Em sua análise da condição humana, a obra de Kinugasa interroga a própria construção da realidade. As fronteiras entre a lucidez e a alienação se dissolvem, sugerindo que a experiência individual, seja ela lúcida ou alterada, dita as percepções de um mundo particular. A película examina a forma como a mente pode criar suas próprias verdades e prisões, tornando a fuga uma questão interna, mais do que física. É um mergulho em um universo onde a lógica convencional é suspensa, e a empatia surge da compreensão da dor e do desespero de cada um dos reclusos, cujas histórias, mesmo que fragmentadas, se entrelaçam.

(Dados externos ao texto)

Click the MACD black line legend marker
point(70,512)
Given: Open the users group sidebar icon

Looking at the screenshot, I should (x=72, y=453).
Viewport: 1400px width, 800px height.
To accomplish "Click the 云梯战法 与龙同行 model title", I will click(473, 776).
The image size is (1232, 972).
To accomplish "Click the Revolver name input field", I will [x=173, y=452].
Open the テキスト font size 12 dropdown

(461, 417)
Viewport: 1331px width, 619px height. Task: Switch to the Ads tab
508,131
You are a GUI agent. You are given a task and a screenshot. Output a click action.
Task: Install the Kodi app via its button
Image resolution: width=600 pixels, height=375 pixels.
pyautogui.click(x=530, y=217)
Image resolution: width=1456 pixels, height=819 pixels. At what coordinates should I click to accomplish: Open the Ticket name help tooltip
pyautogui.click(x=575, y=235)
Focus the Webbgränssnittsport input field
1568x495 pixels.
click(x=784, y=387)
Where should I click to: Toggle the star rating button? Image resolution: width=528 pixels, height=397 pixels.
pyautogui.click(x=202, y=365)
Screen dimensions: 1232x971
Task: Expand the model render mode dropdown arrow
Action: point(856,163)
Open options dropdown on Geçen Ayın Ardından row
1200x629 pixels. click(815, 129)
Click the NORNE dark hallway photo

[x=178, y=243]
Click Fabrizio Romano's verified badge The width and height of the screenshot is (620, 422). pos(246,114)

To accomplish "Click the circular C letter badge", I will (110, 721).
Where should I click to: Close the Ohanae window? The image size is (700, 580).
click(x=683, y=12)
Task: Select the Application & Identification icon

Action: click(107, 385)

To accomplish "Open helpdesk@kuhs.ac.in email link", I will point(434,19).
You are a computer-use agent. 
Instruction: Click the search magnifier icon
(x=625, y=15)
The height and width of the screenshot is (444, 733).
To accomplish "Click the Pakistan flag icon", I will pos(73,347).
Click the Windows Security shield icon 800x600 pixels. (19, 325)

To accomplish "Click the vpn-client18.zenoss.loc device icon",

‘Uma Página de Loucura’ mantém-se como um marco no cinema japonês de vanguarda e uma peça essencial para entender as experimentações narrativas e visuais da era. Seu resgate, após décadas de ser considerada perdida, permitiu que novas gerações tivessem contato com uma produção que, mesmo quase um século depois, ainda possui a capacidade de perturbar e instigar a reflexão sobre os limites da sanidade e a complexidade da psique humana. Não é um espetáculo de fácil digestão, mas um convite a uma imersão que recompensa pela sua audácia e profundidade artística.